Thank you for raising this issue.

Unlike many projects, the Go project does not use GitHub Issues for general discussion or asking questions. GitHub Issues are used for tracking bugs and proposals only.

For asking questions, see:

• Stack Overflow with questions tagged "go"

• The Go Forum, a web-based forum

• Gophers Slack, use the invite app for access. The #general channel is a good starting point.

• Go Community on Hashnode with questions and posts tagged with "go"

• The golang-nuts mailing list

• IRC channel #go-nuts on Freenode

@shenmingxing please post a minimized program that reproduces the error and the full stack trace as text (not image).

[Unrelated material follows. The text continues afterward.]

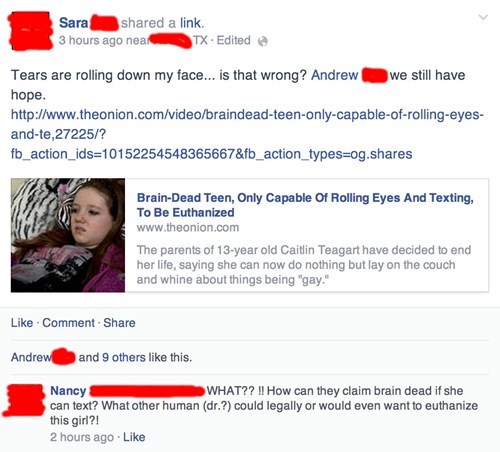Click the redacted poster profile picture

I've run into an identical crash, this time with a bufio reading from rand.Reader on linux (5.4). Working on figuring out a way to reproduce it, but it appears that the bug stems from the Read call returning a number larger than the input buffer. So the bug would be partially that bufio doesn't check that n is within a valid range.

@evanphx if you can produce a code sample that would be extremely valuable.

@davecheney Yeah, I'm going to work on that the next couple of days. There are 2 vectors to reproduce it with, at least for me. So I should have something for ya.

@davecheney I figured it out. It’s not a bug in bufio. This happens when a bufio is used concurrently by many goroutines. When the refill code runs concurrently, the b.w += n line pushes the w to 8192 as we’ve seen here.

So basically, folks accidentally use a bufio.Reader across goroutines, probably because we get used to os.File working across goroutines and therefore not being careful enough with io.Reader values.

Try running the race detector which should have found that issue. https://golang.org/doc/articles/race_detector.html

If it is not found by the race detector please file a bug with a reproducer program where the race detector doesnt find the race.

It's hard to get the race detection to hit this exact case because it fires on pretty much all parts of bufio#Read.

@evanphx could you explain what you mean? Are you saying the race detector fires on all uses of bufio.Read ?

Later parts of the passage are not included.